Given this breach of trust, what else can we trust in? Can we trust their promises that the purpose was maintained? That the cert never left the building? That secret traffic wasn't vectored in? That HSMs are worth something and audits ensure all is well in Denmark?

This rather being a problem with trust. Lie once, lose it.



There being two views presented, it has to be said that both views are valid. The players are lining up on either side of the line, but they probably aren't so well aware of where this is going.

Only one view is going to win out. Only one side wins this fight.

And in so-doing, in winning, the winner sews the seeds for own destruction.

Because if you religiously take your worldview, and look at the counter-argument to your preferred position, your thesis crumbles for the fallacies.

The jaws of trust just snapped shut on the players who played too long, too hard, too profitably.

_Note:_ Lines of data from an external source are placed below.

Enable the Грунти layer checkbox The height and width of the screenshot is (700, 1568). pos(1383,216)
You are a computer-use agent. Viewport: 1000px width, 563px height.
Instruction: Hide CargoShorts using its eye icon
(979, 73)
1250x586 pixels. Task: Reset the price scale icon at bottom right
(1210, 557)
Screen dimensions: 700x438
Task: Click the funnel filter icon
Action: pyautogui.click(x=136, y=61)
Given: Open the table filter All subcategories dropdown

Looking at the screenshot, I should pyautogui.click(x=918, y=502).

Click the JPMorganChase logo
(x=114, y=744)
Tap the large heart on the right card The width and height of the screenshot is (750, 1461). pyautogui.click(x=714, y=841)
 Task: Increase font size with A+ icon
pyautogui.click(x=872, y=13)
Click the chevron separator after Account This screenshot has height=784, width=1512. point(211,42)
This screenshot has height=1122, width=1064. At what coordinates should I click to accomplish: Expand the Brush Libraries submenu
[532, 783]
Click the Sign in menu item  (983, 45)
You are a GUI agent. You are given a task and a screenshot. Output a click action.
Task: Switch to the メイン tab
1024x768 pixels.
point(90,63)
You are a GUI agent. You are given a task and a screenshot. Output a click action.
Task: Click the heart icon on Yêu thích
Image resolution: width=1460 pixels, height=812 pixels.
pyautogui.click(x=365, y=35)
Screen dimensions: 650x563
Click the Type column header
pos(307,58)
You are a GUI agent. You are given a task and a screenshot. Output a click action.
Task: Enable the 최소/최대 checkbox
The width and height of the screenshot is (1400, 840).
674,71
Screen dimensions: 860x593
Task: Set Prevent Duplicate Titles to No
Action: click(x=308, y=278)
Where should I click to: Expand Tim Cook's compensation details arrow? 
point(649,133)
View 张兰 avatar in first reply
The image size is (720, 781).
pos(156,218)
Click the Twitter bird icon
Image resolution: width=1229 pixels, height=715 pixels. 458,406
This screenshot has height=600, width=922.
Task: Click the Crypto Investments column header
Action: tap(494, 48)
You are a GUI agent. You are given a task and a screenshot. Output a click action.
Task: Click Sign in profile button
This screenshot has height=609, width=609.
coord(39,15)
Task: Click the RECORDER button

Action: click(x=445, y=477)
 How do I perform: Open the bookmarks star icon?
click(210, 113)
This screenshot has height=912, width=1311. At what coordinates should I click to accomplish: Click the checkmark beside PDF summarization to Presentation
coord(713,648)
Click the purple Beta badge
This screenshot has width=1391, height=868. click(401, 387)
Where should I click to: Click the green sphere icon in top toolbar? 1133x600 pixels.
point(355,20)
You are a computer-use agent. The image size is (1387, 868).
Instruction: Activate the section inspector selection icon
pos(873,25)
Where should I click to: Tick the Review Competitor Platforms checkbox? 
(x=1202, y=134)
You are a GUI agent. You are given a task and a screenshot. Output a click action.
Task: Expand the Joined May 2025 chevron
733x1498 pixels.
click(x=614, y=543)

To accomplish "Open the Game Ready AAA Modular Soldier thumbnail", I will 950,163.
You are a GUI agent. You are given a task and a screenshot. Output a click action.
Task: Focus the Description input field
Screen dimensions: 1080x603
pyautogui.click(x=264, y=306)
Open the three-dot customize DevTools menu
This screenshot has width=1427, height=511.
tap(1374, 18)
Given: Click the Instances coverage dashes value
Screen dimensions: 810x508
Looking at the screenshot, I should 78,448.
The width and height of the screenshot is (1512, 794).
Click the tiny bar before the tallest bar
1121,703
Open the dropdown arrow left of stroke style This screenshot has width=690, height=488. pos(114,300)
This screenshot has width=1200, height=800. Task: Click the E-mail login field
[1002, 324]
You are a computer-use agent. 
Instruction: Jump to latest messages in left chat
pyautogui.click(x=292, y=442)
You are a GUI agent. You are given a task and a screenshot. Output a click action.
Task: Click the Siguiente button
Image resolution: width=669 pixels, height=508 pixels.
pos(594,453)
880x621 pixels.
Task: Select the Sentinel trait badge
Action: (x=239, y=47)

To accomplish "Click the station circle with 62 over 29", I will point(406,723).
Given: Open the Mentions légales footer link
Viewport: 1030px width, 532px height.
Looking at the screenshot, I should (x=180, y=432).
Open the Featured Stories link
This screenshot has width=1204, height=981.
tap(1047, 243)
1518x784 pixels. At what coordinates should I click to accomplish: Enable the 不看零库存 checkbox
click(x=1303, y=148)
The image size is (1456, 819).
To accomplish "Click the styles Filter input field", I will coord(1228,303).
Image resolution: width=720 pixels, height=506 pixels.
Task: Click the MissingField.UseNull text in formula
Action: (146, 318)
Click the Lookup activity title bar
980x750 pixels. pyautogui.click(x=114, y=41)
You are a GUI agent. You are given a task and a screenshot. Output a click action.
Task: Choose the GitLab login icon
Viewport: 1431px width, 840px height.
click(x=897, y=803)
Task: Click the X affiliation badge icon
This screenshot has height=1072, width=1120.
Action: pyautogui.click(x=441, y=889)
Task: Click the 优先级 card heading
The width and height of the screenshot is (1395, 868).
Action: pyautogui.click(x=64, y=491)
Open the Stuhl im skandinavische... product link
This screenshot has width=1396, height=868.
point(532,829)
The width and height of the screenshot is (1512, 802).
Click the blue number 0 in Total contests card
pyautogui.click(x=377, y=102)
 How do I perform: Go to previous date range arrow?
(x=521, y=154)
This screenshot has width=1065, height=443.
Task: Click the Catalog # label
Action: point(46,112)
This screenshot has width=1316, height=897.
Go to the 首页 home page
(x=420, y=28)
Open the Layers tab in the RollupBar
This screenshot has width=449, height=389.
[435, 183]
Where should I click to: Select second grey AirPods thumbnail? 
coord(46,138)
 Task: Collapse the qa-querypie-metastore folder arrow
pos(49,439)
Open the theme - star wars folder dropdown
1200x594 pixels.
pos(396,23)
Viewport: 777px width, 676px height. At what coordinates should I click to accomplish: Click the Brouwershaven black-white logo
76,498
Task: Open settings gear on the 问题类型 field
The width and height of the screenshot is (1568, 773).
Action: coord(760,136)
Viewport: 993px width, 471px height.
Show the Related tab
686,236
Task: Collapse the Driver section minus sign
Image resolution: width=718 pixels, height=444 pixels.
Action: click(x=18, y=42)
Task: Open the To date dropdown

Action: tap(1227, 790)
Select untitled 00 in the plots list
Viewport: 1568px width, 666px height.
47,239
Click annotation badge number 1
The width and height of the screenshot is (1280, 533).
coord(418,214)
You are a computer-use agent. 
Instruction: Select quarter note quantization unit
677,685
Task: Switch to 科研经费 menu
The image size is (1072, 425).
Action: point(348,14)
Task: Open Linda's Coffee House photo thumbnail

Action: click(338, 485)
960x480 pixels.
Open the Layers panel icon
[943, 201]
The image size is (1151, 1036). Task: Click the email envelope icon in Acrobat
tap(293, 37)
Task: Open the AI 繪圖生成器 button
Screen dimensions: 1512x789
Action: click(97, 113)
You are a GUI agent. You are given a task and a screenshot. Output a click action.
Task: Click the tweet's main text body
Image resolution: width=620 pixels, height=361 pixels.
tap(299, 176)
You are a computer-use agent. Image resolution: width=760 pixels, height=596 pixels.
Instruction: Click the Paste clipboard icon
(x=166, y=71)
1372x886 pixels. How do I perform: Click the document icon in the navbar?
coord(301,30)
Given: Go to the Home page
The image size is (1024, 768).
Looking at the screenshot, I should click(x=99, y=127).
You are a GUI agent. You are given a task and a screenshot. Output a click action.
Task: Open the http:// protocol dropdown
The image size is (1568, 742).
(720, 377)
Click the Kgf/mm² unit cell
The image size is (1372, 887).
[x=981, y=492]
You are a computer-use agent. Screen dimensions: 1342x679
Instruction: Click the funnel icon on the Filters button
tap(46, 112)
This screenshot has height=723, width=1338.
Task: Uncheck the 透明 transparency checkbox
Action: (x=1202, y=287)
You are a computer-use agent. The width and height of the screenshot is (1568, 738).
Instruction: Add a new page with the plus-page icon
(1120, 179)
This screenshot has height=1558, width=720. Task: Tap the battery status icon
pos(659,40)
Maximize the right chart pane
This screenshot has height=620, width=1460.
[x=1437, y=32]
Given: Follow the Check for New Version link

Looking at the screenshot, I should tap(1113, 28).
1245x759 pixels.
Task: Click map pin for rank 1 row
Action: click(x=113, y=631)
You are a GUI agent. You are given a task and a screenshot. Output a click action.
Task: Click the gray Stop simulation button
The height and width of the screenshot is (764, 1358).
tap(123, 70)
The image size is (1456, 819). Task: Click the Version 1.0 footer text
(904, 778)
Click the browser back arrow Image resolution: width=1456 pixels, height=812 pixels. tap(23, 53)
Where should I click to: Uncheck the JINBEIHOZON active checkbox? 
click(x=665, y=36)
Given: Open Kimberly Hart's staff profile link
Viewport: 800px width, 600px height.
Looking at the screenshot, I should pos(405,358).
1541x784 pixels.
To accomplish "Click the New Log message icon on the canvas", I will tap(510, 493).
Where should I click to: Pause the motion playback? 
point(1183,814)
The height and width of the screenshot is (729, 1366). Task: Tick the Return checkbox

Like the financial system. We are no longer worried about the bankruptcy of one or two banks or a few defaults by some fly specks on the map of European. We are now looking at a change that will ripple out and remove what vestiges of purpose and faith were left in PKI. We are now looking at all the other areas of the business that will be effected; ones that brought into the promise even though they knew they shouldn't have.

Like the financial system, a place of uncanny similarity, each new shock makes us wonder and question. Wasn't all this supposed to be solved? Where are the experts? Where is the trust?

We're about to find out the timeless meaning of Caveat Emptor.